Monday, May 19, 2014

What is Biotechnology?

Recently, I was witness to an interesting exchange between two professors. One was using Tissue Culture to raise orchids, and sell them to farmers, while the other ran 'Biotech Park' where the latest gene-splicing technology was being used to make recombinant-DNA products. The latter insisted that Tissue Culture was merely 'agriculture' and that it did not qualify to be called Biotechnology.

So what is Biotechnology?

According to the United Nations,

"Biotechnology refers to any technological application that uses biological systems, living organisms, or derivatives thereof, to make or modify products or processes for specific use."
(Article 2 of the Convention of Biological Diversity and Article 2(d) of the Nagoya Protocol)

OECD says the same thing a bit more precisely:

Biotechnology refers to activities that apply scientific logic and technologies to organisms, parts or part of an organism, products, and product-related models in the process of modifying living organisms or non-living things with the aim of producing knowledge, goods, and services (OECD data, 2004)

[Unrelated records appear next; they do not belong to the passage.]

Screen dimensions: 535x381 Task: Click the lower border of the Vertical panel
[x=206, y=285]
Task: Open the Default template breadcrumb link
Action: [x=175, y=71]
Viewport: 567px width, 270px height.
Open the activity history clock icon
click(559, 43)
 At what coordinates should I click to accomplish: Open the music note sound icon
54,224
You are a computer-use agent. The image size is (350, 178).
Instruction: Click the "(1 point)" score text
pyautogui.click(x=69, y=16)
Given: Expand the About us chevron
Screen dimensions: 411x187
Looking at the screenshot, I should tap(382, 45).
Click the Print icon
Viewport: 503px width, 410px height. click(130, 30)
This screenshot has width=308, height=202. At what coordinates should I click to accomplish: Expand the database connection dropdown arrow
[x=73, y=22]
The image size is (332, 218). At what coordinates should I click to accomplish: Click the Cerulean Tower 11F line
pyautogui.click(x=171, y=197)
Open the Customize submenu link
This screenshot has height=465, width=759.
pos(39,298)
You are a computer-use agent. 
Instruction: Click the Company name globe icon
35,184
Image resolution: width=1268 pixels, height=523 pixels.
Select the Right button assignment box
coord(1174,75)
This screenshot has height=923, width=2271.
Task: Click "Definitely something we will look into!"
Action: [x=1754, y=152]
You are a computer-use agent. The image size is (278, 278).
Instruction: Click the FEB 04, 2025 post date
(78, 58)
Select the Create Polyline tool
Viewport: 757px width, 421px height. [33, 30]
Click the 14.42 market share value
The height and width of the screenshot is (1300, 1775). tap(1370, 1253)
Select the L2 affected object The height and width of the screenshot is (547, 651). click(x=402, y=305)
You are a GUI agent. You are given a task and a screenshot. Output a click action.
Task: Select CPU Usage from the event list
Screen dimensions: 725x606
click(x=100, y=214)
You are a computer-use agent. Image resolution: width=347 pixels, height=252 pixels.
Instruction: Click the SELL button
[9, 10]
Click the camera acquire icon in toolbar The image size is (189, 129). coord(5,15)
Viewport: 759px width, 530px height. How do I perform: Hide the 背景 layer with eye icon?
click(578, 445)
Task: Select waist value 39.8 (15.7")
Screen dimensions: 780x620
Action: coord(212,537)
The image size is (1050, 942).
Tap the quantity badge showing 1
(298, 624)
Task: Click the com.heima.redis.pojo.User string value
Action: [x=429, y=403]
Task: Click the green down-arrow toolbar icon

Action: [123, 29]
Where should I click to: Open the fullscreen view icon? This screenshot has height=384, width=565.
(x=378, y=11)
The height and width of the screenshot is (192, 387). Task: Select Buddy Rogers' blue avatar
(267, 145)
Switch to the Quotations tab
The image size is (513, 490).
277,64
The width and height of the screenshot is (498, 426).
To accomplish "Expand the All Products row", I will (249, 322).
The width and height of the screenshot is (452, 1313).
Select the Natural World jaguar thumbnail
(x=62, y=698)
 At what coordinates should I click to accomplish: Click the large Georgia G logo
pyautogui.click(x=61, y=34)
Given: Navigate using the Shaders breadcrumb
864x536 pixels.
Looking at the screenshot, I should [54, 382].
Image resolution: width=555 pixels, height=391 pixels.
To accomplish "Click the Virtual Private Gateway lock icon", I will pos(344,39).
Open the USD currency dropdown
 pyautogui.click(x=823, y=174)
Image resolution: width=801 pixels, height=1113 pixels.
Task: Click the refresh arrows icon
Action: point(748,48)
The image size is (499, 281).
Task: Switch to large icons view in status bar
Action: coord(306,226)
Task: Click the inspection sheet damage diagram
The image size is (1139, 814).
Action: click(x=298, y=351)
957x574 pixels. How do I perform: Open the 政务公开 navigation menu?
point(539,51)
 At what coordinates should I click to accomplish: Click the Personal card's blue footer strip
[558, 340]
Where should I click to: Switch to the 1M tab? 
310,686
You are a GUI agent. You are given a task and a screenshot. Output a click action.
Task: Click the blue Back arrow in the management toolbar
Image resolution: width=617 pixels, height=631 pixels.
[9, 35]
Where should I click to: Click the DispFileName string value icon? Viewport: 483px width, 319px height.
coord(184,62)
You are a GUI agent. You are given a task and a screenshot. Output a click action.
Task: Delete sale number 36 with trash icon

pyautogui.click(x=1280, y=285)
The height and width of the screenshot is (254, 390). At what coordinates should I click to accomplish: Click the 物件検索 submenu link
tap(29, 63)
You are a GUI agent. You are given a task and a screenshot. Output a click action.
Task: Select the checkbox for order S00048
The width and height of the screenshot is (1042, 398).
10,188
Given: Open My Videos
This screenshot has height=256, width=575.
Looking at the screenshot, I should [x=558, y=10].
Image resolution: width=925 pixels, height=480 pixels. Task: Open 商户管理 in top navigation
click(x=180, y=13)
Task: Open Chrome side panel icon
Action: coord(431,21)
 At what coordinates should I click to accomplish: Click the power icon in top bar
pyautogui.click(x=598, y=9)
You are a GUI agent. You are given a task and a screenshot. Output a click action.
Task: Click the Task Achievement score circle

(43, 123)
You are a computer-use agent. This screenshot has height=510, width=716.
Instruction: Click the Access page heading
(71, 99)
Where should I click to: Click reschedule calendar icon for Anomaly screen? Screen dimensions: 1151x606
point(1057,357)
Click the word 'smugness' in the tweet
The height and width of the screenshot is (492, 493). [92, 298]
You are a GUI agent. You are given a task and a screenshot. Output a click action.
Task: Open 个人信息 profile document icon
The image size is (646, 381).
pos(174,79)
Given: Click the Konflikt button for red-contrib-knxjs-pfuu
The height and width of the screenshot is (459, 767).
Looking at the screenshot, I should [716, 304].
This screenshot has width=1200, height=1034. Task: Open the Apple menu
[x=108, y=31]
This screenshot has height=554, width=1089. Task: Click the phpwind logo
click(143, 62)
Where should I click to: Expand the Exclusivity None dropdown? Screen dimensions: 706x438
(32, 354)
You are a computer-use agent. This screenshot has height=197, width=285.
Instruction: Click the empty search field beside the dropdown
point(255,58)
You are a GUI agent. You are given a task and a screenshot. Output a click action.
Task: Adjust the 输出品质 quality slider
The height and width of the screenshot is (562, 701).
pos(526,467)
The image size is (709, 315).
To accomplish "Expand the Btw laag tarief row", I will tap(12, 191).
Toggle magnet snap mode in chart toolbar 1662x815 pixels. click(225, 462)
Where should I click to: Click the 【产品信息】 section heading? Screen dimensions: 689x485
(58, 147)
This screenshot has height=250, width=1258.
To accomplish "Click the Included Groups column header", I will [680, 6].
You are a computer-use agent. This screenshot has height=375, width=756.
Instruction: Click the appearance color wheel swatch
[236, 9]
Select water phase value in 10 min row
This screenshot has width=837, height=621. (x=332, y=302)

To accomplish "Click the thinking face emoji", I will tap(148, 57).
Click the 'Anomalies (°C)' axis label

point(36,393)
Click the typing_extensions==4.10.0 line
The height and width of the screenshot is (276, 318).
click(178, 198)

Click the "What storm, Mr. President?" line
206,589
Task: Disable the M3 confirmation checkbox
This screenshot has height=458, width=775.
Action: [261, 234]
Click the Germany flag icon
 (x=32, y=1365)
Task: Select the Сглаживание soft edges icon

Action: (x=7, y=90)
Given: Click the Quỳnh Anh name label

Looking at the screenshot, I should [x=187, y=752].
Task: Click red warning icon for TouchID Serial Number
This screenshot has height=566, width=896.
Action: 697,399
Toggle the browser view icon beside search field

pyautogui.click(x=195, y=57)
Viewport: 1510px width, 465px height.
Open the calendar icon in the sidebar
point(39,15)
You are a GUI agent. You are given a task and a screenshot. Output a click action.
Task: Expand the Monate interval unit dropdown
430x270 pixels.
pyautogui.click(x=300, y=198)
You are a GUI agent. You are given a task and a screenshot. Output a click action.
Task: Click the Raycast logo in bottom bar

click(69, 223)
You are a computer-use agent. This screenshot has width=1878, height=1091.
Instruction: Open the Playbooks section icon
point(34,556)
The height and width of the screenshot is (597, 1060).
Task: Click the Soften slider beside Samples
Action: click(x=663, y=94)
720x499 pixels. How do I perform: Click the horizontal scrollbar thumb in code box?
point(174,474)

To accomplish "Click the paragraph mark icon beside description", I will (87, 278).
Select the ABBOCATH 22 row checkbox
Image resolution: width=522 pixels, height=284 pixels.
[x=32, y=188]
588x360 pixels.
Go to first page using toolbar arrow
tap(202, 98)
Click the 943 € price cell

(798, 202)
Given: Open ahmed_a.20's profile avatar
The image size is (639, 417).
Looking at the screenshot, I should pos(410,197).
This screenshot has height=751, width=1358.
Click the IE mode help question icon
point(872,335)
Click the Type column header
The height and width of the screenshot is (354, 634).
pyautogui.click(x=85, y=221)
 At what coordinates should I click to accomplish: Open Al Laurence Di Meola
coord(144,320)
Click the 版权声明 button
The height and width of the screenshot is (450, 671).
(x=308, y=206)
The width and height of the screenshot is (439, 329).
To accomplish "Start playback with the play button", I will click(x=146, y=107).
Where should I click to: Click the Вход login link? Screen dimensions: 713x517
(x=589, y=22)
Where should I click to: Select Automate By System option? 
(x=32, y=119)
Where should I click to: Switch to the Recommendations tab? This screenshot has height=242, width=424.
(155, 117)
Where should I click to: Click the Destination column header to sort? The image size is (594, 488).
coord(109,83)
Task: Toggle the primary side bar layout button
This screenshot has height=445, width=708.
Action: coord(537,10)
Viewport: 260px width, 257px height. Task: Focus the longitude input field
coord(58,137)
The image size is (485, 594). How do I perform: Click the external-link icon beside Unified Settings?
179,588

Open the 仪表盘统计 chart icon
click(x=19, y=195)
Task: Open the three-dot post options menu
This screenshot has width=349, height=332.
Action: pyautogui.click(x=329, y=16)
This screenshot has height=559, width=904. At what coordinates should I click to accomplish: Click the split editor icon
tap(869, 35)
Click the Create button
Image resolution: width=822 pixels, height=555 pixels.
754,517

Government of India has a definition colored by socialism:

"Biotechnology... refers to tools and technologies that address the problems of agriculture productivity, food production, nutrition security, health care and environmental sustainability by providing new and emerging products and services at affordable prices, generate employment opportunities and make India globally competitive in the emerging bio-economy."
(DBT - Vision)

Wikipedia prefers to keep it short and simple:

"Biotechnology is the use of living systems and organisms to develop or make useful products"

Whichever way you look at it, Biotechnology seems to include everything from TC to gene manipulation.